▶ [Work instruction]: Please output each entry exactly as it appears.

▶ [Source data]:
=-=-=

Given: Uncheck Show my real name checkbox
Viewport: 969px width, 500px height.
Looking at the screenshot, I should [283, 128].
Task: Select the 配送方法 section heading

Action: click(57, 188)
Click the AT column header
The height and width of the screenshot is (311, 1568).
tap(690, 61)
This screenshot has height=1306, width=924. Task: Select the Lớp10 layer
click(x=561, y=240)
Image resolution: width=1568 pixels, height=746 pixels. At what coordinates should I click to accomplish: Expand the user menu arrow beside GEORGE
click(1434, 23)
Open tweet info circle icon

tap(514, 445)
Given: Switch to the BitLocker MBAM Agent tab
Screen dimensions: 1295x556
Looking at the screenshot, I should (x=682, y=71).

=-=-=

▶ [Your solution]:
Given: Uncheck Show my real name checkbox
Viewport: 969px width, 500px height.
Looking at the screenshot, I should [283, 128].
Task: Select the 配送方法 section heading

Action: click(57, 188)
Click the AT column header
The height and width of the screenshot is (311, 1568).
tap(690, 61)
This screenshot has height=1306, width=924. Task: Select the Lớp10 layer
click(x=561, y=240)
Image resolution: width=1568 pixels, height=746 pixels. At what coordinates should I click to accomplish: Expand the user menu arrow beside GEORGE
click(1434, 23)
Open tweet info circle icon

tap(514, 445)
Given: Switch to the BitLocker MBAM Agent tab
Screen dimensions: 1295x556
Looking at the screenshot, I should (x=682, y=71).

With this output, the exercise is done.